In this week's Security Advisory:
- Critical Vulnerability Discovered in Exim Mail Transfer Agent
- Patch Issued for Critical WMware Aria Automation Vulnerability
- Critical Vulnerability in Palo Alto Expedition Can Lead to Unauthorized Data Access
- Security Updates Released for Google Chrome Desktop Browser in Mozilla
Security updates have been released regarding a critical vulnerability with the Exim mail transfer agent, an open-source mail transfer agent for Unix systems. Tracked as CVE-2024-39929 with a CVSS score of 9.1 out of 10, the vulnerability can allow an attacker to bypass security filters and deliver malicious executable attachments to a victim's mailbox. Researchers have already developed a proof-of-concept (PoC) and active exploitation in the wild is expected soon.
Affected Versions
- Exim v4.97.1 and prior
More Reading/Information
- https://www.bleepingcomputer.com/news/security/critical-exim-bug-bypasses-security-filters-on-15-million-mail-servers/
- https://censys.com/cve-2024-39929/
- https://www.scmagazine.com/brief/over-1-5m-exim-servers-impacted-by-critical-security-bypassing-bug
- https://www.helpnetsecurity.com/2024/07/15/cve-2024-39929/
Patch Issued for Critical VMware Aria Automation Vulnerability
VMware has issued security updates addressing a critical vulnerability identified in its Aria Automation product. Designated as CVE-2024-22280 with a CVSS score of 8.5 out of 10, this vulnerability involves SQL injection flaw that could allow an attacker to exploit improper input validations using specially crafted queries. Successful exploitation of this vulnerability can allow an attacker to obtain unauthorized access and manipulate sensitive data within the affected environment.
Affected Versions
- VMware Aria Automation
- v8.x (Of note, 8.17.0 is not affected)
- VMware Cloud Foundation
- v4.x
- v5.x
More Reading/Information
- https://support.broadcom.com/web/ecx/support-content-notification/-/external/content/SecurityAdvisories/0/24598
- https://www.securityweek.com/vmware-patches-critical-sql-injection-flaw-in-aria-automation/
- https://cybersecuritynews.com/vmware-aria-automation-sql-injection/
- https://knowledge.broadcom.com/external/article/325790
Critical Vulnerability in Palo Alto Expedition Can Lead to Unauthorized Data Access
Security updates were released by Palo Alto Networks to address a critical vulnerability within Palo Alto Expedition, a migration software used to import configuration data. The flaw is being tracked as CVE-2024-5910 with a CVSS score of 9.3 out of 10 and allows an attacker to gain unauthorized access due to missing authentication standards. Successful exploitation can allow a threat actor to gain sensitive information from data imported into Expedition. Customers should update to the latest patch before using the tool for any data migration to prevent unauthorized access of information.
Affected Versions
- Expedition Versions Prior to 1.2.92
More Reading/Information
- https://security.paloaltonetworks.com/CVE-2024-5910
- https://www.securityweek.com/palo-alto-networks-addresses-blastradius-vulnerability-fixes-critical-bug-in-expedition-tool/
- https://securityaffairs.com/165641/security/palo-alto-networks-critical-bug-expedition.html
Security Updates Released for Google Chrome Desktop Browser and Mozilla
Google Chrome has issued security updates addressing ten (10) vulnerabilities, with eight (8) classified as "High" severity. These vulnerabilities impact Windows, Mac, and Linux operating systems.

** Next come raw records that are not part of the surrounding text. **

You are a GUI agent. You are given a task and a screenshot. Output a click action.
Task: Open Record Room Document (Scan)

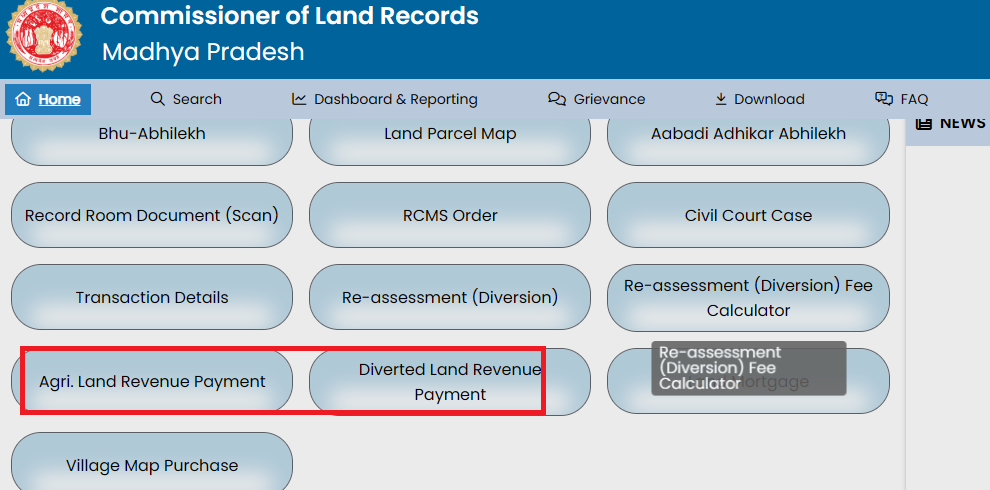point(152,215)
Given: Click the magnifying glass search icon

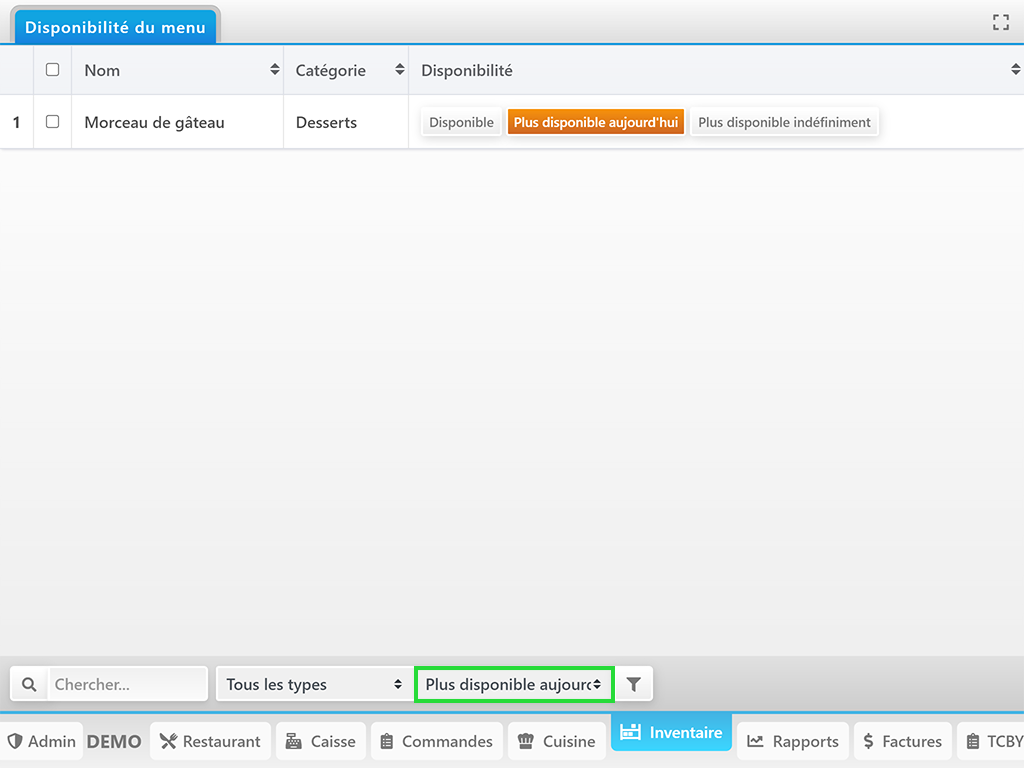Looking at the screenshot, I should pyautogui.click(x=29, y=685).
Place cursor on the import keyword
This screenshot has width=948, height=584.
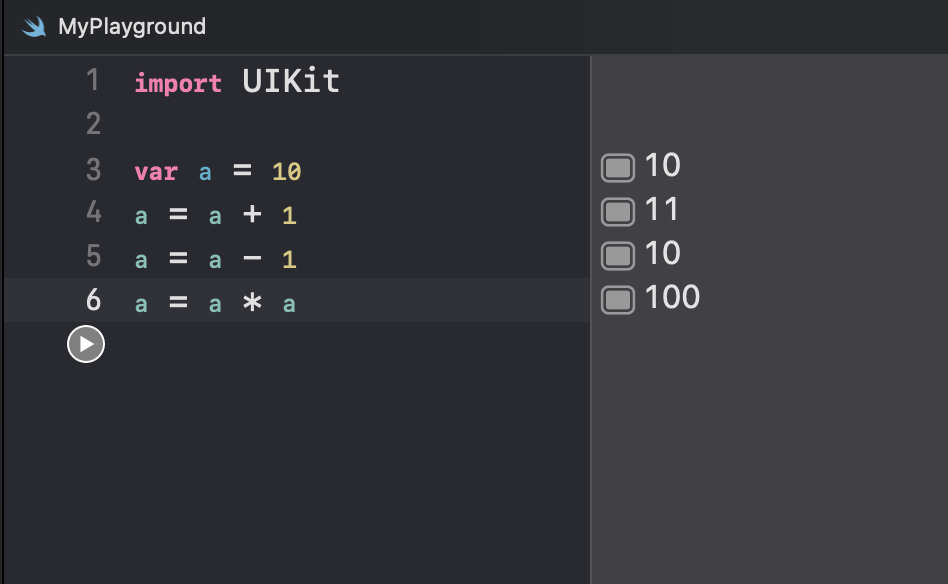[178, 83]
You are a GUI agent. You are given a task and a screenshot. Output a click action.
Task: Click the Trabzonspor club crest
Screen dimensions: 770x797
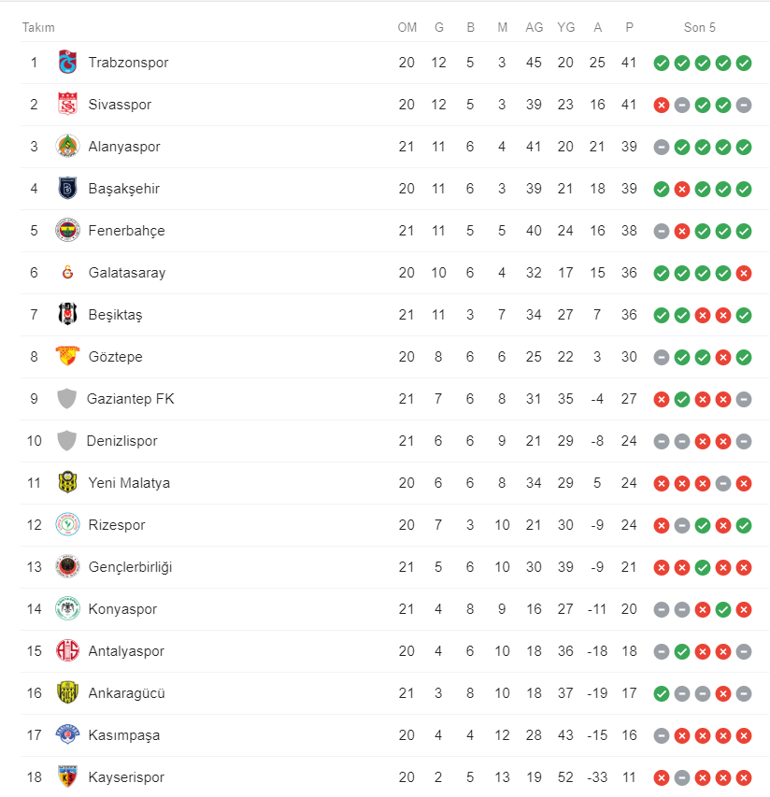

Mozilla released security updates to address vulnerabilities in Thunderbird that could lead to arbitrary code execution. There was a total of five (5) vulnerabilities that affects Thunderbird prior to 115.13.
More Reading/Information
- https://chromereleases.googleblog.com/
- https://www.securityweek.com/chrome-126-updates-patch-high-severity-vulnerabilities/
- https://www.mozilla.org/en-US/security/advisories/mfsa2024-31/
Recommendations
Please review your environment to ensure the above-mentioned issues are patched in a timely manner. It is security best practice to regularly update and/or patch software to the latest versions. The vulnerabilities above highlight the security benefits of limiting deployed software to "vendor-supported versions" only. This dramatically increases the likelihood that new vulnerabilities have a patch issued for them. Likewise, Cybersafe strongly encourages maintaining an inventory of current software in your environment, which helps ensure and inform your patch and vulnerability management program.